From the bridge you can walk along Andrews Road, which runs by the canal for a couple of hundred yards. You will find steps down to the towpath almost opposite the gasometer and there, as if to emphasise the right of this part of the canal to be regarded as the fountainhead of romance, there was once a marriage proposal (2). I’m not sure if it was the real thing or an innovative piece of canal bank work (by Canal Banksy?) but perhaps, here in Hackney, as in Salford, someone met their love and cultivated their dreams by the gasworks and the old canal. And of course, if the message is genuine, we must wonder if the ‘best damn girl’ accepted.


There is a curious link between Lancashire, canals and marriage proposals. Had the matrimonial plans of the Duke of Bridgewater gone according to plan he would probably never have opened the Canal Age, which eventually led to more than one 'Dirty Old Town'. Now, 250 years on, a new song might still have a line about meeting a girl by an old Lancashire canal, but this is more likely to be by the wall of an old kitchen garden rather than that of a gasworks. Click on the button to the left to make sense of this suggestion!

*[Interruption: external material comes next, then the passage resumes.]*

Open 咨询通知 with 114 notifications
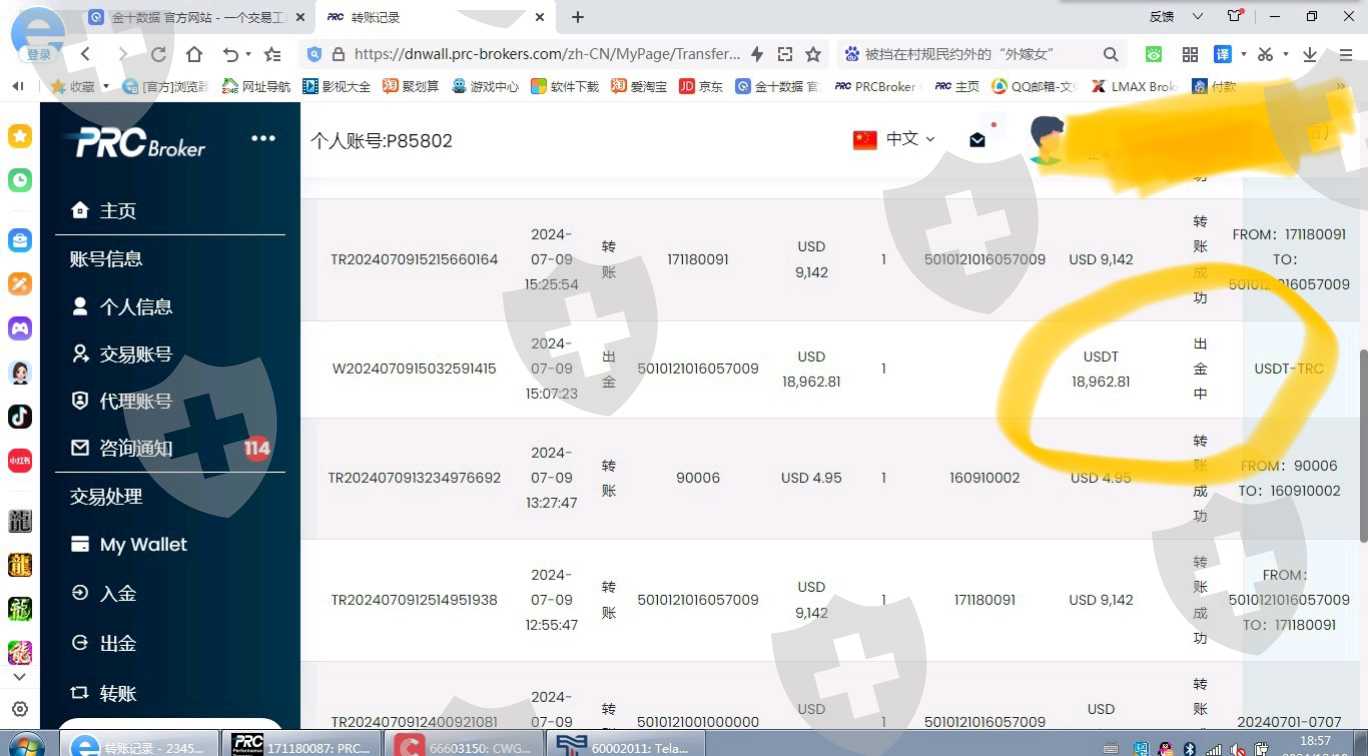This screenshot has height=756, width=1368. point(135,448)
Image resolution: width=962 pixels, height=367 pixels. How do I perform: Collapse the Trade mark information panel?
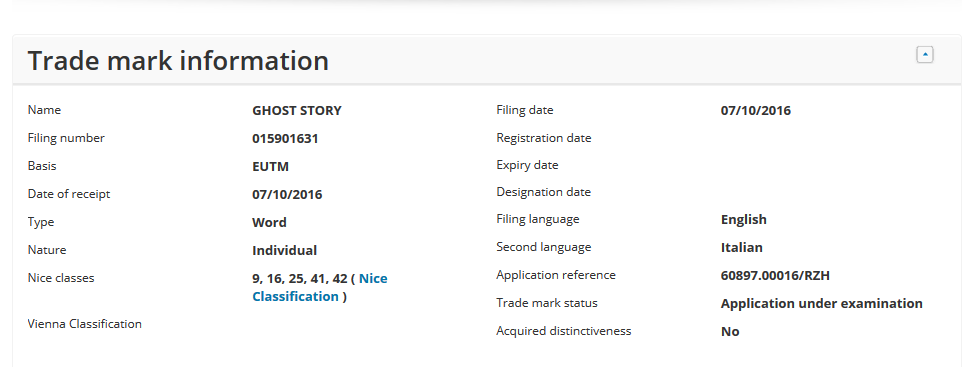pos(925,55)
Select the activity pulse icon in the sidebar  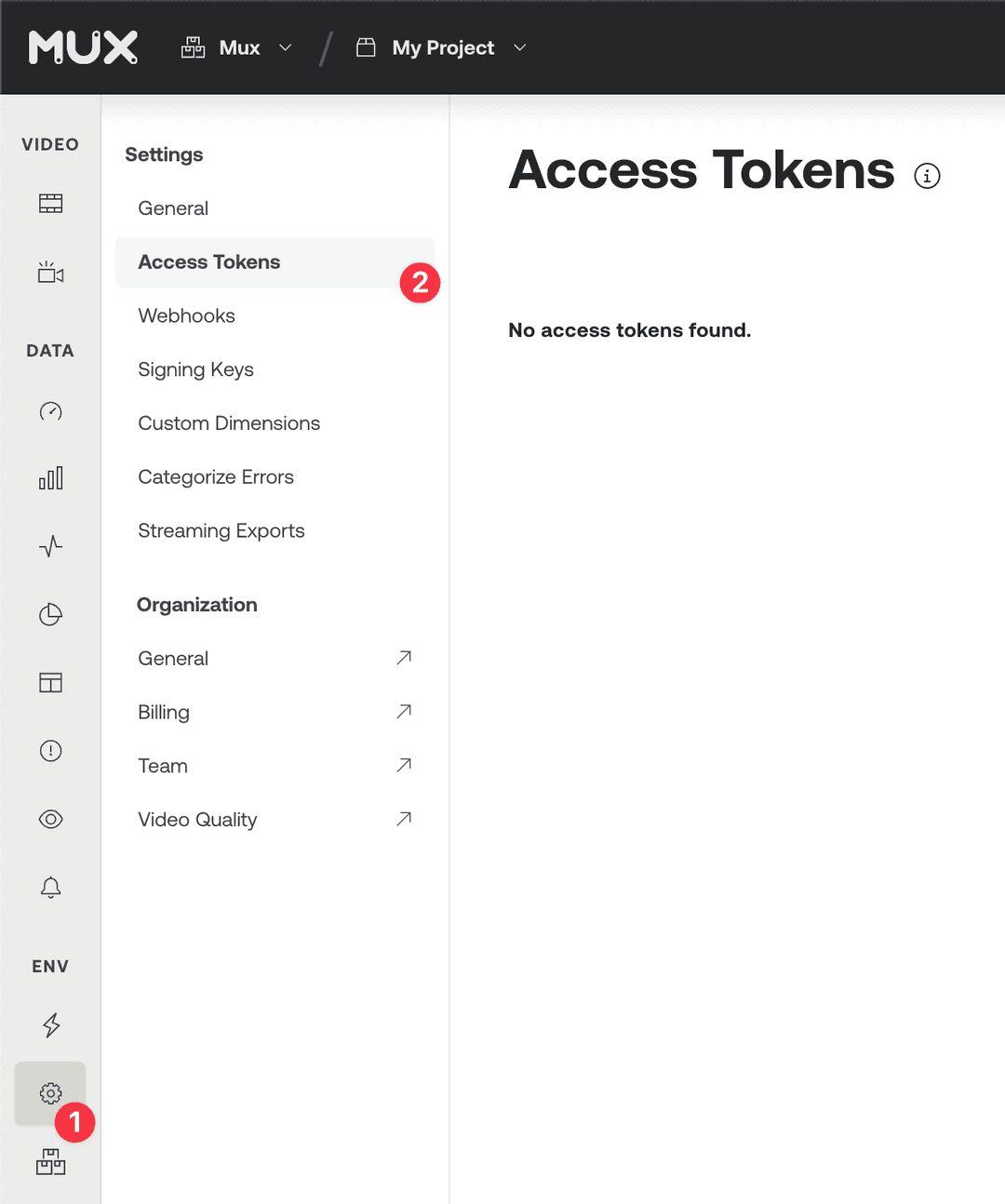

Right opposite Proposal Steps is Containerville, (3) a place where micro-businesses and start ups can find their feet in one of 30 converted shipping containers. It is good to see that entrepreneurship is as alive and kicking as in the Thomas Briggs building and we must hope that the enterprises will flourish, especially as Bethnal Green was always the home of the artisan and the small workshop. Throughout much of the late C19th and C20th furniture production was of prime importance in the borough, but the clothing industry was well established too. According to the council guide for 1958 those for whom ‘price is no object’ would look to items produced by Bethnal Green women - as the skill and finish of their needlework surpassed all others. Caps and headgear were a particular speciality too. The same guide reported that the idea of using white plastic instead of white duck in sailors’ and Royal Marine caps emanated from the borough and one had recently been sent to the United States so it could be copied by the U.S. Marines.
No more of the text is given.